読解用の文章:
>>
RPGに登場する「リッチ」。その言葉の意味は? 語源は?

RPGなどのファンタジー作品に登場する魔物の1つリッチ。 このリッチは一体どういう存在でしょうか?

1. リッチとは

1.1. アンデッドの一種

リッチはアンデッドの一種です。

1.2. リッチの誕生

現代のファンタジー作品の多くでは、リッチを次のようなクリーチャーとして扱います:

死霊術(ネクロマンシー)に長(た)けた魔法使いや僧侶が永遠の生命を欲して、魔術により自らの肉体を不死化した存在

リッチになる動機は主として「知識を追求するのに人の一生では時間が足りないから」です。

リッチ化した者は人間的な俗事に一切興味を示さなくなり、知識・魔法・力を追い求めます。
<<
課題:
A. リッチの解説文によると、リッチになる動機は主として何ですか?
B. 次の(i)〜(iii)はリッチの解説文の内容と合っていますか?それぞれ「はい」か「いいえ」で答え、決め手となる本文の言葉をそのまま引用してください。
(i) リッチはアンデッドの一種である。
(ii) リッチ化した者は人間的な俗事に強い関心を持ち続ける。
(iii) 現代のファンタジー作品の多くでは、リッチは魔術で自らの肉体を不死化した存在として扱われる。
C. リッチの解説文のうち、「リッチはアンデッドの一種です。」で始まり「は時間が足りないから」です。」で終わる部分を、一字一句そのまま書き写してください。

データ抜粋:
>>
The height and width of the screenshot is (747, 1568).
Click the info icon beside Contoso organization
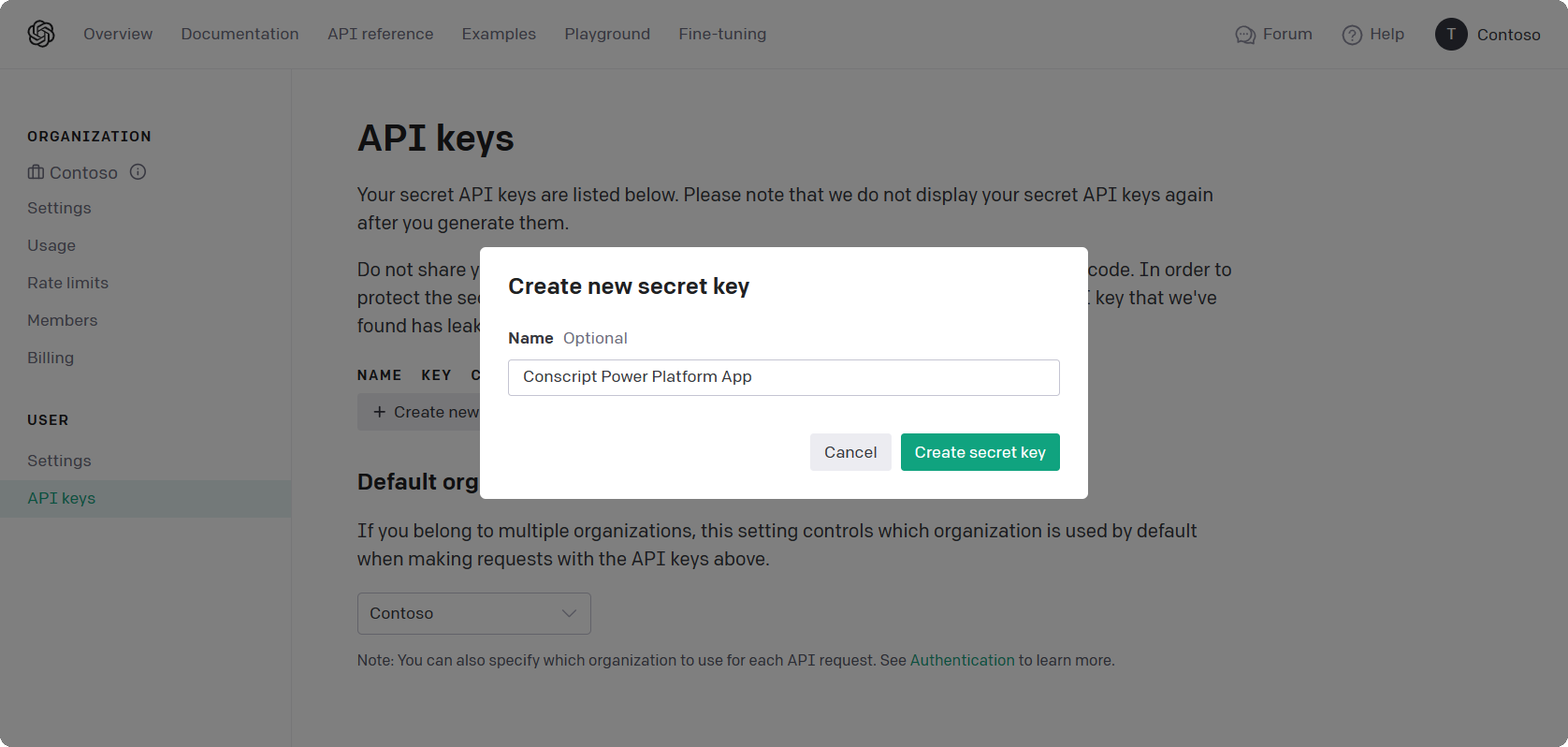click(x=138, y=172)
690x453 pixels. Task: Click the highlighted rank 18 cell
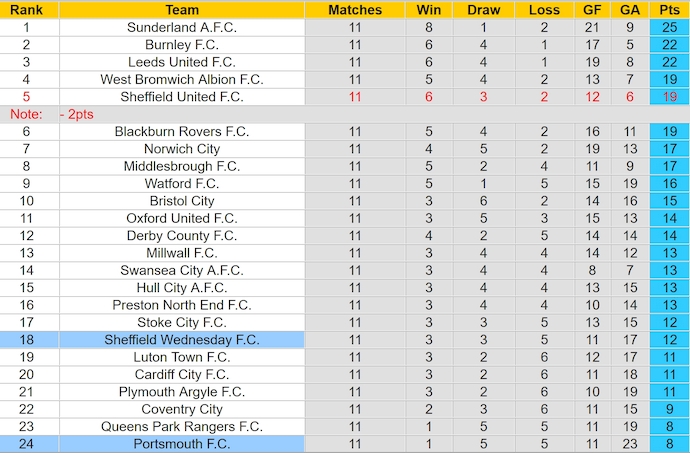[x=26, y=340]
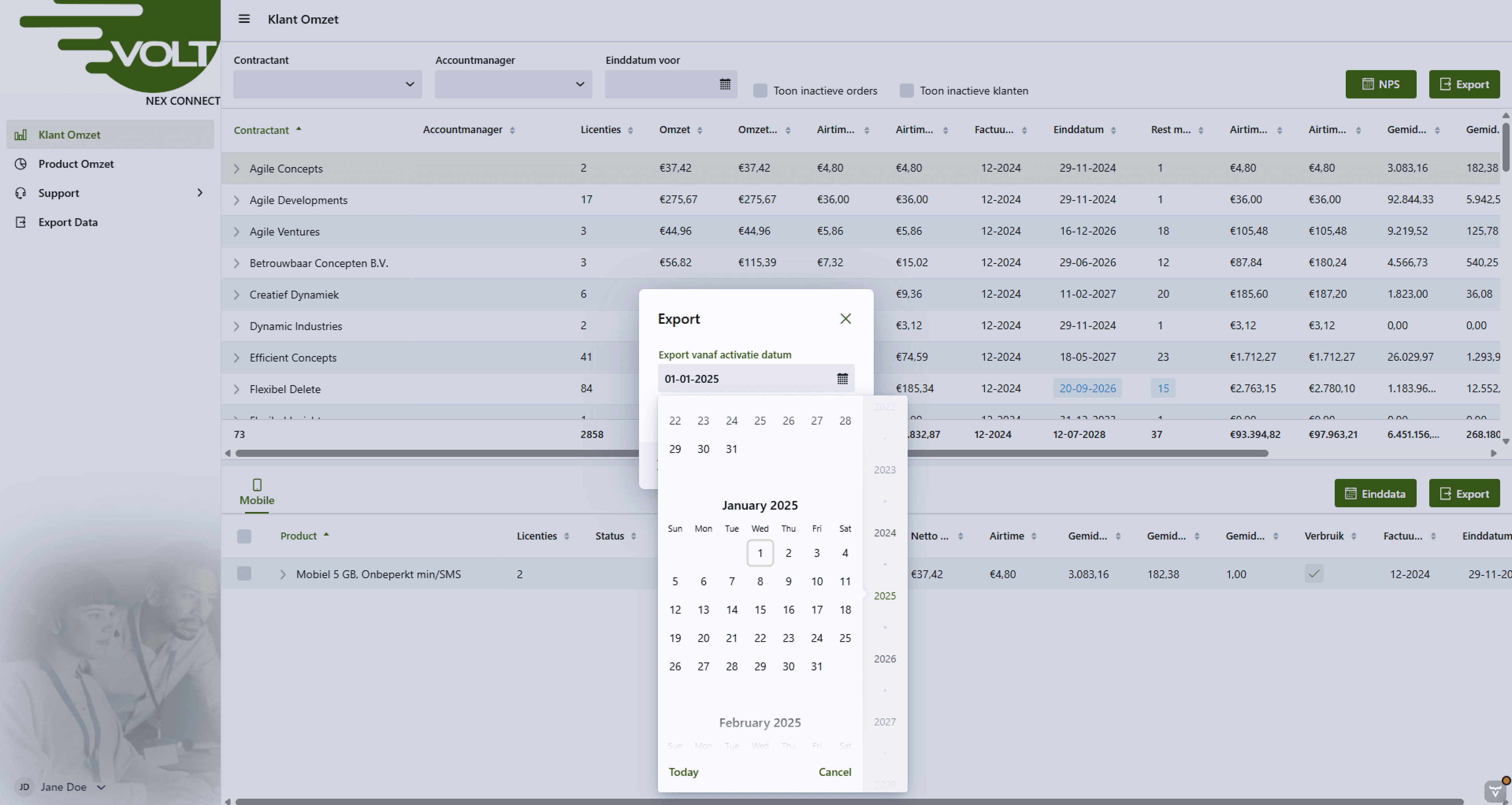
<<
解答:
A. 知識を追求するのに人の一生では時間が足りないから。

B.
(i) はい。「リッチはアンデッドの一種です。」
(ii) いいえ。「リッチ化した者は人間的な俗事に一切興味を示さなくなり」
(iii) はい。「死霊術(ネクロマンシー)に長(た)けた魔法使いや僧侶が永遠の生命を欲して、魔術により自らの肉体を不死化した存在」

C.
リッチはアンデッドの一種です。

1.2. リッチの誕生

現代のファンタジー作品の多くでは、リッチを次のようなクリーチャーとして扱います:

死霊術(ネクロマンシー)に長(た)けた魔法使いや僧侶が永遠の生命を欲して、魔術により自らの肉体を不死化した存在

リッチになる動機は主として「知識を追求するのに人の一生では時間が足りないから」です。